SHOULD YOU REALLY BE USING A PATENT ATTORNEY TO PERFORM A PATENT SEARCH?
The first thing an inventor should spend money on is a professional patent search, performed by a professional researcher. It’s important to understand that not only must the person doing the research understand how to do an exhaustive search (which actually requires more library science expertise than legal expertise), but the researcher must also expend whatever time may be necessary to ensure that the search is as comprehensive as is reasonably possible under the circumstances.
Patent searching is a difficult and time consuming business. It requires staff that are well-trained in general research, have a natural curiosity and inclination to “go the last mile” and, yet, do not demand a king’s ransom in order to do a good job. While capable and competent patent attorneys can certainly do, at least, as good a job as a professional researcher, there is a significant disparity between what professional researchers charge (or the level at which they’re compensated) and what a typical, qualified patent attorney would charge. Assuming an average of six hours per search, and compensation level for a professional researcher at $25.00 per hour (not including overhead and other operating costs) versus a professional fee level of $250.00 per hour for a qualified attorney, you can easily see that the cost of having a good patent search performed by a professional researcher versus one performed by a qualified attorney is considerably less expensive (i.e., $150.00 versus $1,500.00).
Some attorneys will claim, however, that they can perform a search for $500.00 to $750.00. If so, then you need ask yourself the following question: who’s actually performing the search??? What will the search include (more on that point below)? Is it the attorney, who normally bills at $250.00 per hour, or is it some low-level, lower-paid subordinate (e.g., a paralegal, secretary or even, junior lawyer in the firm) that’s actually doing the research. If so, then what are you actually getting? Remember, a professionally done patent search requires three things: expertise, a willingness to be exhaustive and a lot of time.
WHY IT MAY BE BETTER TO SEPARATE THE PATENT SEARCHING PROCESS FROM THE “PATENTABILITY OPINION” PROCESS
A professional searcher merely performs the patent search and issues a patent search report; it’s not his or her job to provide an opinion as to whether or not you should proceed with a patent application. Rather, it’s the patent attorney who then gives you an “opinion” as to whether or not you should try to file for a patent. These are two distinct processes that should not be blended together; first the patent search and its’ results, then the patentability opinion.

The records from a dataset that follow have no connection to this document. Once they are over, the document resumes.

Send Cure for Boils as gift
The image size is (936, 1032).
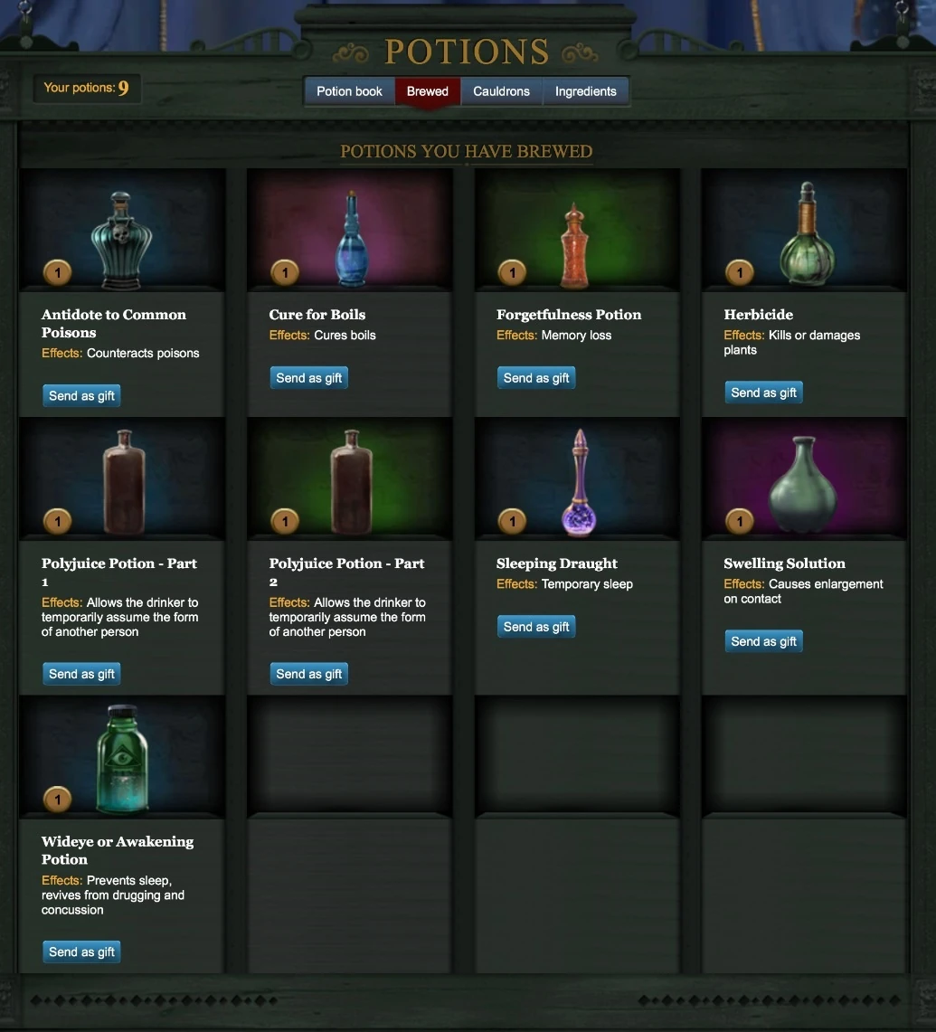[x=308, y=378]
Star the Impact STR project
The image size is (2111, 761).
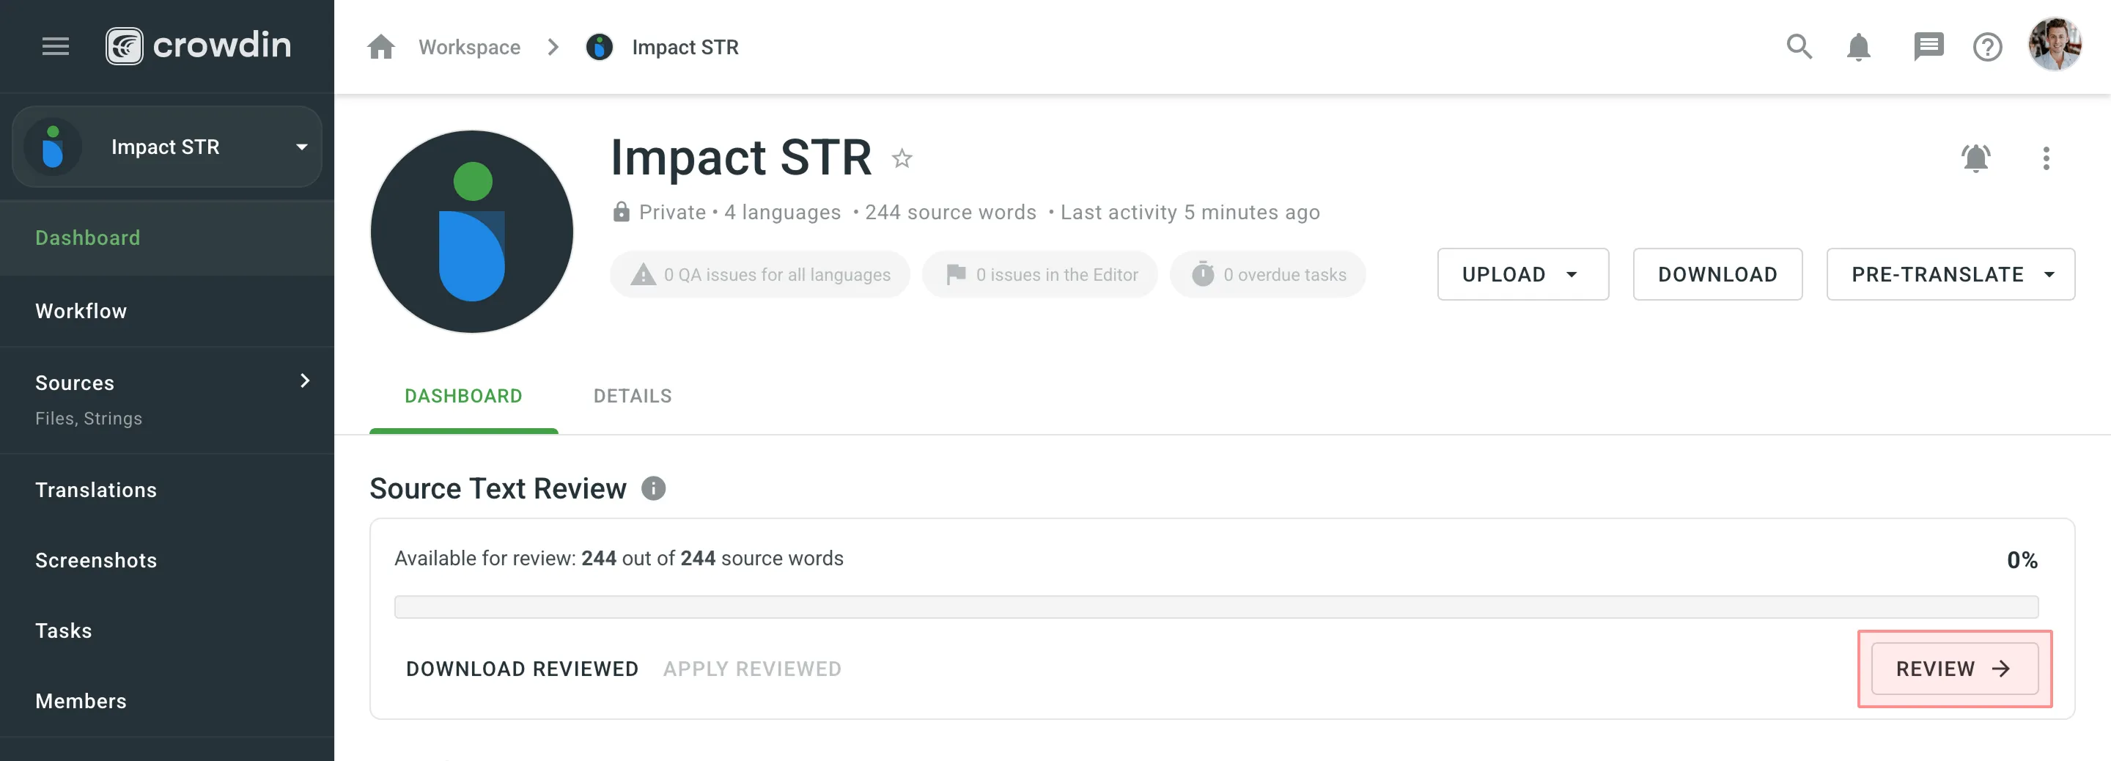point(902,158)
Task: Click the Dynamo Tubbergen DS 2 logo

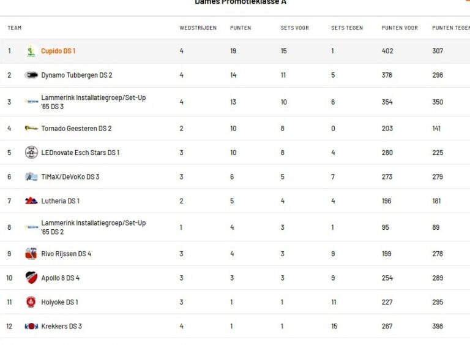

An important point to consider here is if an attorney performs a patent search, what will the search include? Will it include an international search as well as a product search? A comprehensive search always includes a complete search of the U.S.P.T.O. databases, an international search and a product search. This can take hours. When the search is done, you have the chance to review it yourself. Depending on your skill level, you may be able to determine if you should talk to an attorney or not. There are times when the results of the search clearly indicate that there is just too much prior art to move forward. Some engineers and serial inventors are very capable of going through their own search results and drawing conclusions. If you have paid for an attorney to do the search and the “opinion” at the same time, you have wasted a lot of money (possibly thousands of dollars).
Second, while ethical attorneys will never engage in anything so reprehensible, from past sad experience with clients, we do know that there is the potential for a conflict of interest when you use the same attorney to both perform the search as well as to write the patent application. A professional researcher has nothing to lose by finding prior art that could dissuade you from continuing to pursue a patent.
IMPORTANT STEPS AFTER YOU’VE RECEIVED THE RESULT OF THE PATENT SEARCH
Once you’ve both received and reviewed the search results yourself, you should organize your questions and decide which Intellectual Property attorney you want to use. A good attorney will ask whether or not you’ve had a search done and if so, he or she will want to review it. The attorney will also ask you whether or not you intend to have a prototype produced and, if so, who will be building it. Lastly, a good attorney will also ask you whether you’ve determined that you can make your product at a price the consumer will pay. It’s important to remember that, once you’ve selected an attorney, you should have that attorney both review the results of the search and, where there does not appear to be a problem with proceeding, write your patent application as well.
Last but not least, in spite of what many people believe, neither attorneys nor search companies are infallible when it comes to “turning over every rock” i.e., uncovering every single imaginable relevant patent. Intelligent attorneys and well-managed patent search firms have the same disclaimer about not being able to guarantee that every relevant patent will be found. Paying more to have an attorney search doesn’t eliminate this standard industry disclaimer.
Inventors frequently want to hire one person who can do everything for them. Bad idea. Hire the right professional you need to do the right job at the right time.